What do masterpieces by a political radical and a thorn said to be from Christ's crucifixion crown have in common? You can see them at two Pittsburgh churches that are among our city's best kept secrets. Both are open for tours that would make a great field trip during the holiday week, or any time.
The Maxo Vanka Murals, St. Nicholas Church, Millvale
St. Nicholas Church in Millvale ( 24 Maryland Ave, Pittsburgh 15209) hosts the most important collection of works by little-known Croatian-born artist Maxo Vanka . Vanka emigrated to America in 1935, and was asked to paint murals inside St. Nicholas, the first Croatian Catholic parish in the United States.
Painted mostly in 1937, the 25 murals are considered controversial, at least for their time. They show Christ and the Virgin Mary in images of war -- in two of the murals they're being bayoneted by Christians soldiers (images courtesy: vankamurals.org ).
They also provide a social commentary on issues like fascism, war, poverty and the ills of capitalism. One of Vanka's best-known murals shows women mourning a dead man laid across a Croatian newspaper, while in the background, immigrant workers rush in to rescue others from a burning factory.
You can see these amazing murals for yourself at special docent-led " Holiday Mural Lights Tours " December 26-29. You must pre-register, and slots are going fast. The $10 entry fee benefits The Society to Preserve the Millvale Murals of Maxo Vanka, founded in 1991 with the mission to preserve and maintain the murals. Don't worry, if you can't get there over the holidays, docent-led tours are available every Saturday at 11:00am and 12:30pm.
The Relics at St. Anthony Chapel, Troy Hill
Saint Anthony Chapel in Pittsburgh's Troy Hill (1704 Harpster St, Pittsburgh 15212) is home to as many as 5,000 religious relics, making it the largest collection in the world, outside of the Vatican. The relics were obtained and the chapel was built by Suitbert Godfrey Mollinger (1828-1892), a Belgian-born nobleman and doctor-turned-priest who settled in Pittsburgh.
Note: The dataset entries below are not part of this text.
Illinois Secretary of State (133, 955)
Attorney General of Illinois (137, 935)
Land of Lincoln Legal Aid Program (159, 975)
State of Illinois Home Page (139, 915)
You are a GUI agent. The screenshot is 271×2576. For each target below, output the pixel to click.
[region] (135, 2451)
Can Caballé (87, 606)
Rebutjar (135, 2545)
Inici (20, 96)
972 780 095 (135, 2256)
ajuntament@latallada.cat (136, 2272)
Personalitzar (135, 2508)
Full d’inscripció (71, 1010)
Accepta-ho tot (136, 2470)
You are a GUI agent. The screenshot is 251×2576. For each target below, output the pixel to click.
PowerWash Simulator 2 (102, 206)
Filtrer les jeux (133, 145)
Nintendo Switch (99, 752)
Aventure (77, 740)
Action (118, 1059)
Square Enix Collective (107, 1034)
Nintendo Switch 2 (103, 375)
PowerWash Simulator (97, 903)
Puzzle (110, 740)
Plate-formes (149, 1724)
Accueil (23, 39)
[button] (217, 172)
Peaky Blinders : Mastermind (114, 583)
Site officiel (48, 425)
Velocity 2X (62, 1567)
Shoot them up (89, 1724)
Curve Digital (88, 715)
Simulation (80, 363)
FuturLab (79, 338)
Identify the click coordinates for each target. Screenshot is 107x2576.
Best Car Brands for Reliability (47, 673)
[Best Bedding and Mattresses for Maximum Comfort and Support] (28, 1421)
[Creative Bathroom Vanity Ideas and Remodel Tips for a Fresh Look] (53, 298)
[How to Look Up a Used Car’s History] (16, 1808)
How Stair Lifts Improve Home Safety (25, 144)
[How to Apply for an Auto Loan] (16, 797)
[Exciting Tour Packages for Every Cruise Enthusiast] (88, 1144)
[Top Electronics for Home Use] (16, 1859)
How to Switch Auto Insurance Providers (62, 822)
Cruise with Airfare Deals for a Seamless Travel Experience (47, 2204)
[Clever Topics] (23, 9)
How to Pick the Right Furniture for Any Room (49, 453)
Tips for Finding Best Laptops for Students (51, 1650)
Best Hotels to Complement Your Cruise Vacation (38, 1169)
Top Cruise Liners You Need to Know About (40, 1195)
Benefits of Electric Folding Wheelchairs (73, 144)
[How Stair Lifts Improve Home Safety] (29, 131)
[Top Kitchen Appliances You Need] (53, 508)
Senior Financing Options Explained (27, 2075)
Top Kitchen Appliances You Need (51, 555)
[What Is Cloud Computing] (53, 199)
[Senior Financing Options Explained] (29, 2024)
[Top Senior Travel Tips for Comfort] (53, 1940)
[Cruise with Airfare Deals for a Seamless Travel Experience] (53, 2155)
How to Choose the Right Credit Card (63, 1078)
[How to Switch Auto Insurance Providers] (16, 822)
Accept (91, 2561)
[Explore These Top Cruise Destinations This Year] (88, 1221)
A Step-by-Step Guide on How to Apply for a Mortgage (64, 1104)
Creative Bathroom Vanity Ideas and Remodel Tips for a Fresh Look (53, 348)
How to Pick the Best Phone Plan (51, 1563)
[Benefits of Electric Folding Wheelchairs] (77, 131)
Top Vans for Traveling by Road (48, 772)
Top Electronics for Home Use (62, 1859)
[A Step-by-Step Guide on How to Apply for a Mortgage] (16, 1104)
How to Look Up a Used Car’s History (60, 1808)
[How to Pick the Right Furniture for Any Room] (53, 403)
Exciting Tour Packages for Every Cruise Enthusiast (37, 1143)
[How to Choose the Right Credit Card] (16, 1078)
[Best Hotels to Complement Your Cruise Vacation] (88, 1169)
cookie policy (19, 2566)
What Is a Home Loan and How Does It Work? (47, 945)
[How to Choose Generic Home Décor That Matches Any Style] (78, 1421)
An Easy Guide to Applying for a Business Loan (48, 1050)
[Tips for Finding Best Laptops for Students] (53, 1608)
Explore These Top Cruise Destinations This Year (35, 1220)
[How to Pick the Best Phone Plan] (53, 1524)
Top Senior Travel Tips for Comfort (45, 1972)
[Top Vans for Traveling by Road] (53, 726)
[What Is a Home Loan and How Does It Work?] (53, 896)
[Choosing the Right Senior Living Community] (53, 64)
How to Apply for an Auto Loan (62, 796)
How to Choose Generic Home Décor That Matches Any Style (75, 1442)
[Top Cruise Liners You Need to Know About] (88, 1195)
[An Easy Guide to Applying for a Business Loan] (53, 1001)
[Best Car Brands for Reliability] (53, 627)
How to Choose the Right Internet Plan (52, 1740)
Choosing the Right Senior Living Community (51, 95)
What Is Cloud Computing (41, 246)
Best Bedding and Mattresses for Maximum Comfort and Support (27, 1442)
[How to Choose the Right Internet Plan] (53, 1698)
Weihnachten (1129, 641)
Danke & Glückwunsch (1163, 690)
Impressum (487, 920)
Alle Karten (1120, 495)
During the upheaval in Europe in the mid-to-late 1800's many priceless Christian relics came on the open market, and Mollinger was in the social and financial position to "ransom" them. He built the chapel on Troy Hill (where he served as priest) to house and display them.
One of the most interesting relics in the chapel's collection is a thorn from The Crown of Thorns of Christ, which has only recently been displayed publicly (the photo above was taken by local photographer Sam Mike).
The chapel is open for tours all days except Fridays from 1-4pm ( check schedule for holiday hours). There is an audio tour available and if you're lucky, a volunteer docent will be on duty to lead your tour. Docent-led weekday tours of ten or more may be pre-arranged by calling 412-999-4401 at least a week in advance.
Improvements and maintenance to the chapel are funded by donations. Right now they're in the middle of the "Let There Be Light" campaign to repair, re-wire and re-fit the chapels pendant chandeliers if you're so inclined to donate.